Tracking dispersal of baby fish for better reef conservation
To improve marine protected areas, WHOI scientists study the traffic patterns of juvenile reef fish
Estimated reading time: 4 minutes
WITH MARINE ECOSYSTEMS FACING ENORMOUS THREATS INCLUDING CLIMATE CHANGE AND OVERFISHING, understanding the littlest things can help to inform efforts to protect fish, fisheries, and coral reefs.
Among those little things are the thousands of offspring that reef fish produce.
Tracking the patterns of how larval reef fish disperse in the open ocean can provide important data to feed into spatial management tools such as marine protected areas (MPAs).
The dispersal of larvae and their role in maintaining connectivity between isolated reefs “are critical to maintaining fish populations between reef ecosystems,” says Christina Hernández, a postdoctoral associate at Cornell University’s Department of Ecology and Evolutionary Biology, and a guest investigator at the Woods Hole Oceanographic Institution.
“Being able to quantify how much larval movement is happening, where it is happening, and what are the patterns of connectivity, potentially on a reef-by reef-basis is critical for understanding how effective protection measures such as MPAs might be,” she says.
That’s a complicated task because larval dispersal can vary widely in space and time depending on species. Adding to this, the ocean is huge and has complex dynamics.

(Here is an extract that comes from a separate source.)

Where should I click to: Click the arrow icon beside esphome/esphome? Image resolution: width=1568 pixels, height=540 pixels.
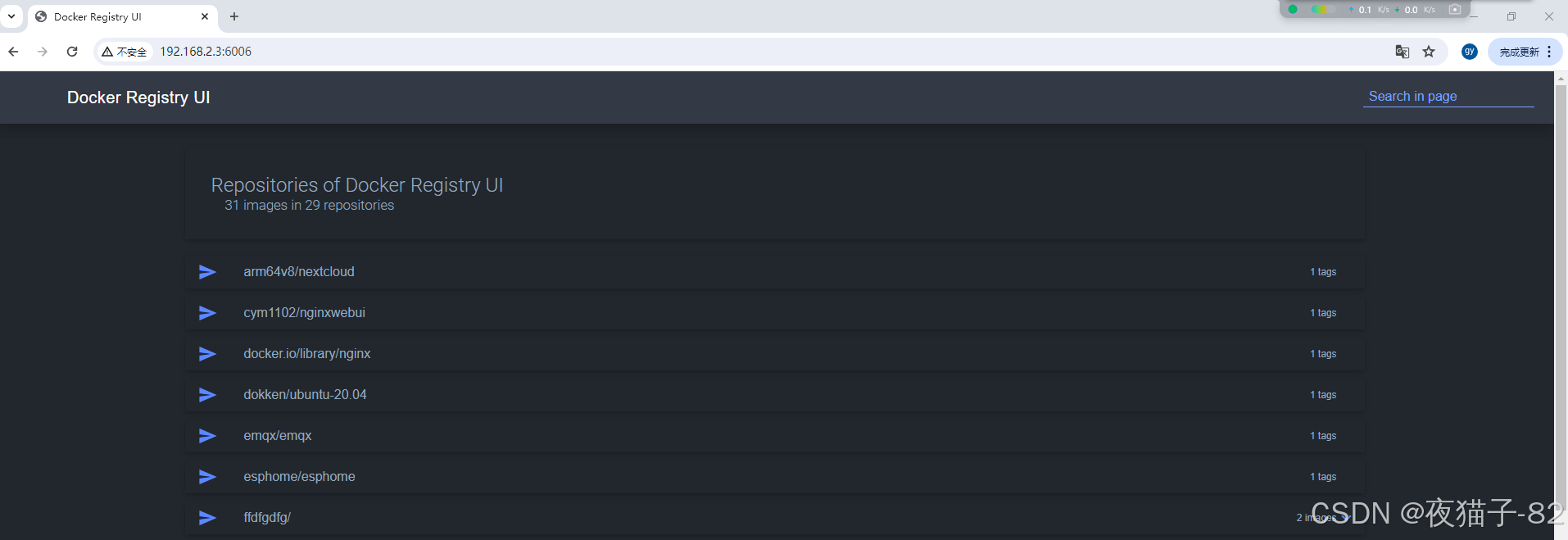click(x=207, y=476)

“It’s weird to think about these tiny little things drifting in the open ocean as being critical to reefs and their health,” says Joel Llopiz, an associate scientist in WHOI’s Biology Department. However, unlike their days-old progeny, most adult fish on a reef don’t move very far, he says. “If there is any change to the numbers of fish on a given reef, whether from fishing, climate change, or some other cause, the only way to replenish a degraded reef is largely through larval input from somewhere else. This highlights the interconnectedness of these habitats.”
Using techniques such as DNA sequencing, chemical marking, and computer modeling, scientists have a good sense of larval dispersal for just a few of the thousands of reef species. An optimal design for a network of MPAs would consider the varying distances that different larvae may be dispersing. However, tracking every single species would be very difficult and costly.
“Since we don’t know how representative the studied species are, general theories about dispersal and a recognition of trade-offs can help,” says Hernández. “We can’t necessarily protect every single species and every single reef. So, how we manage MPAs starts to get into ethical questions such as what are the goals and what do we actually want to protect.”
Because there probably isn’t a right MPA design to protect every species, there will always be trade-offs, says Simon Thorrold, senior scientist in WHOI’s Biology Department. “The more we understand the trade-offs, the better job we can do in terms of deciding how to balance those trade-offs.”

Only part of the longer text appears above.